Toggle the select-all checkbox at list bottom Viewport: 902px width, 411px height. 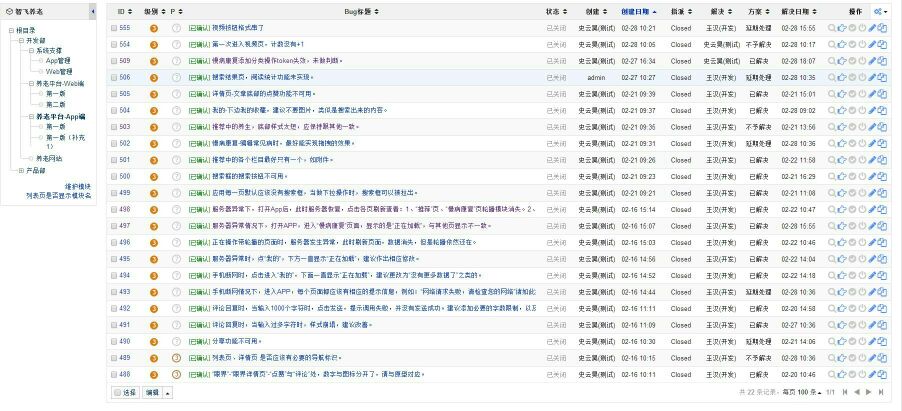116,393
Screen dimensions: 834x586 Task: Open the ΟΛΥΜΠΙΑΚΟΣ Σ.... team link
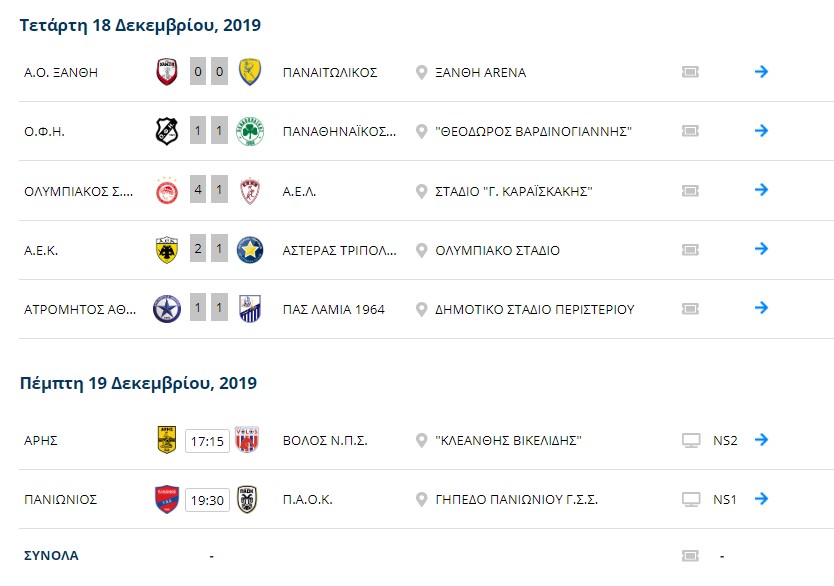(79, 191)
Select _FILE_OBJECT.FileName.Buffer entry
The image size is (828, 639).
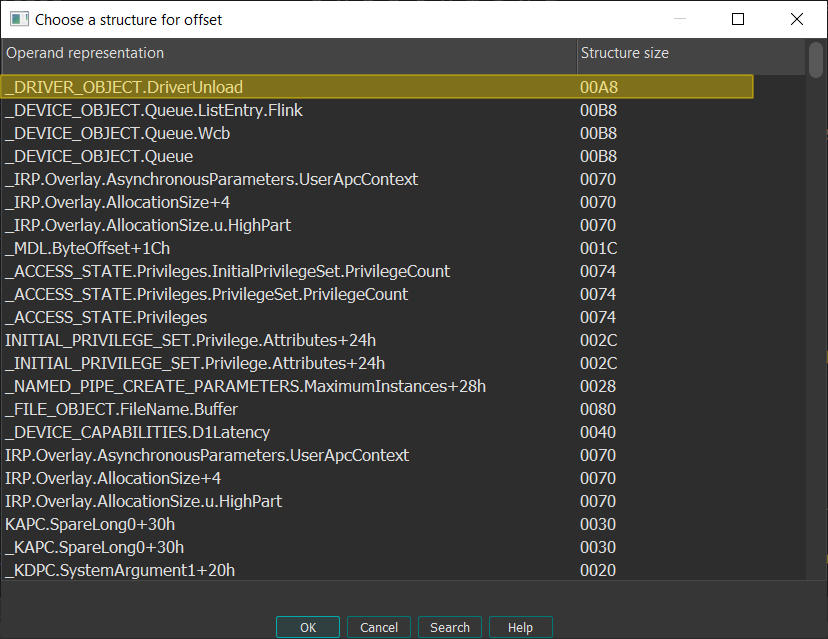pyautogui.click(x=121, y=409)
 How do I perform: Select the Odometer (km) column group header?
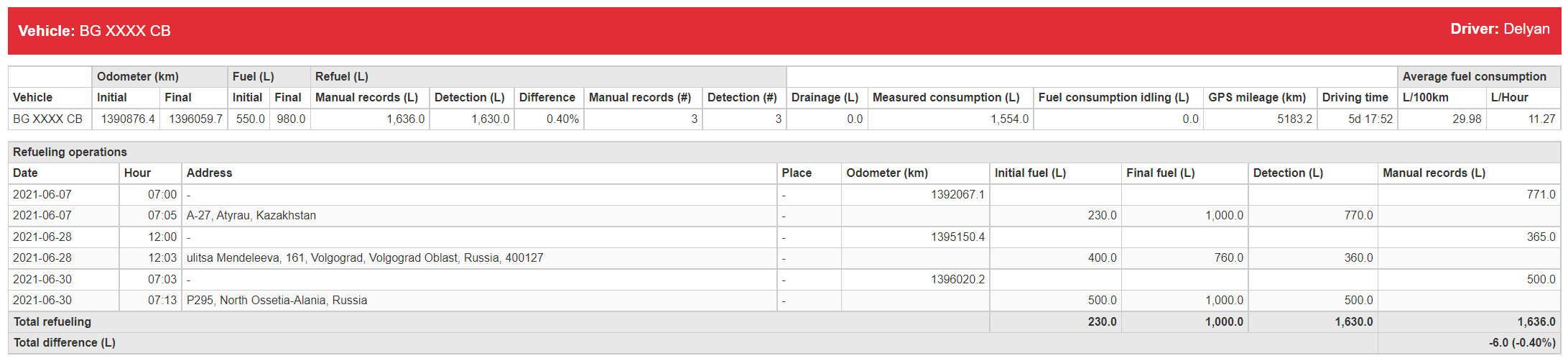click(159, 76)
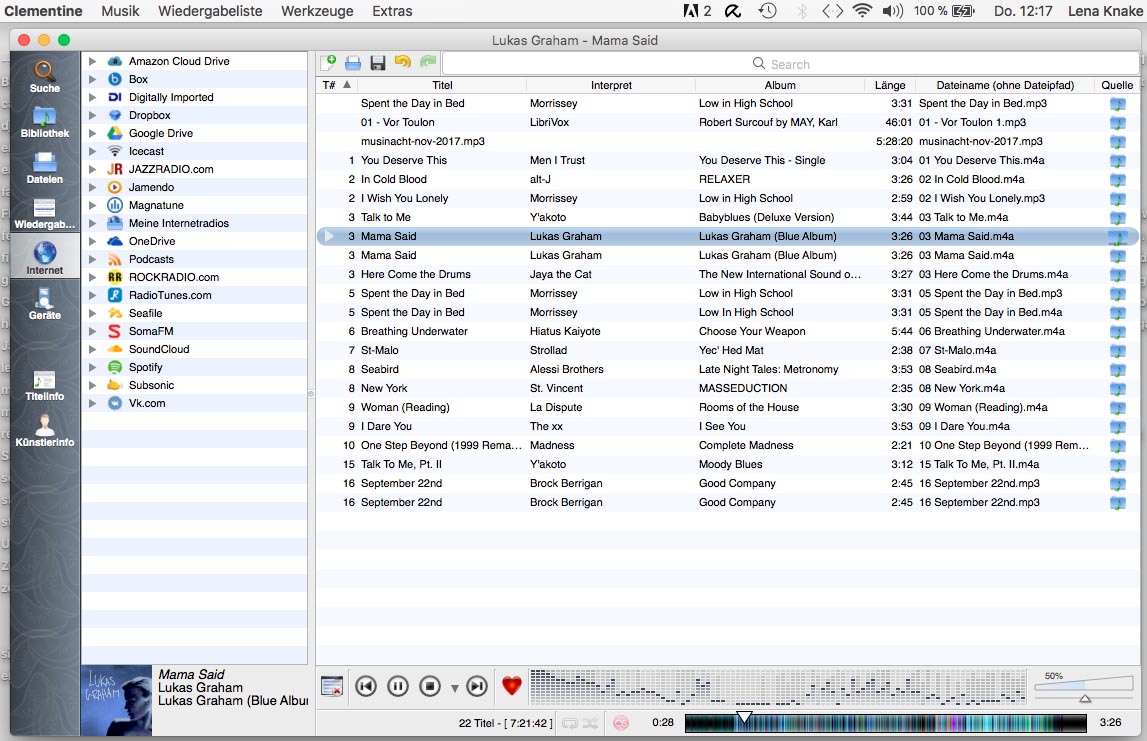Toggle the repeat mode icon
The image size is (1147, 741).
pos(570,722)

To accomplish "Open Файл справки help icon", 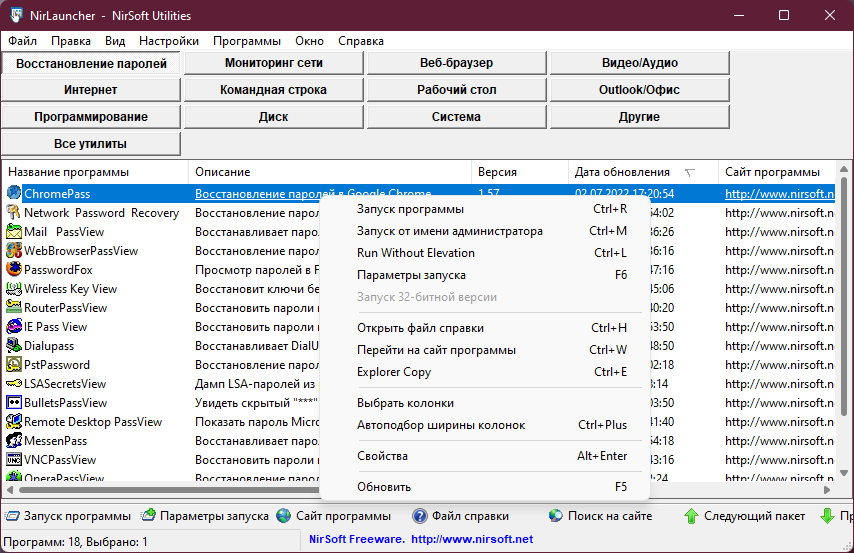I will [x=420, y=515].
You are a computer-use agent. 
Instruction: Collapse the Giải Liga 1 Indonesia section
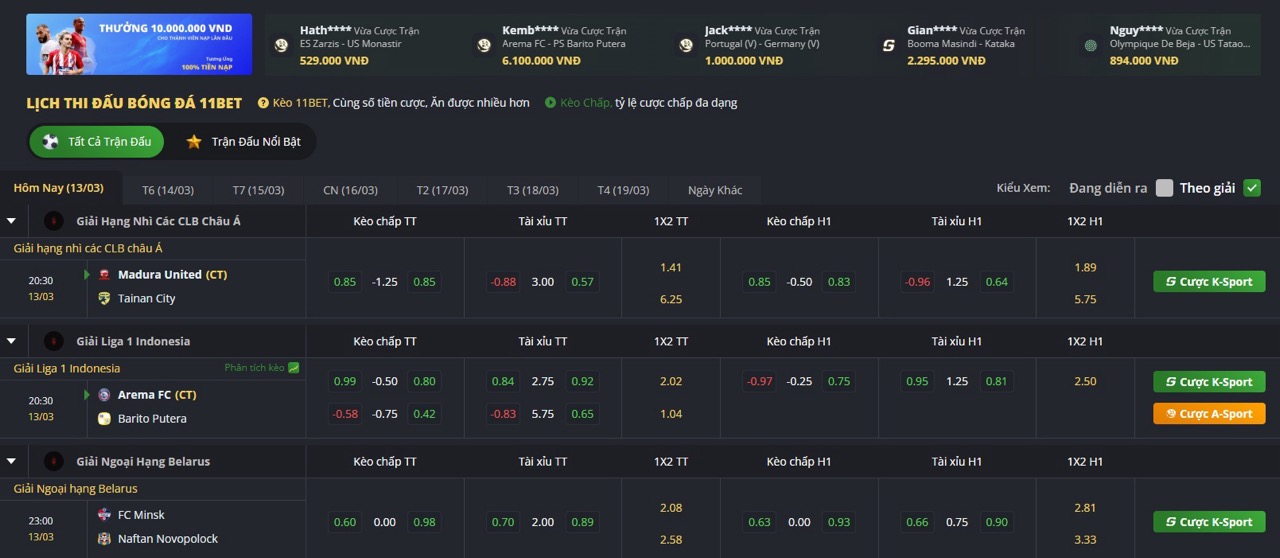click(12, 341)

* * * *

-- The problem --
Word for word, output the lines from the line bearing "You are a computer-use agent." through the end of the records above, and only those, without the pictures.

-- Task output --
You are a computer-use agent. 
Instruction: Collapse the Giải Liga 1 Indonesia section
click(12, 341)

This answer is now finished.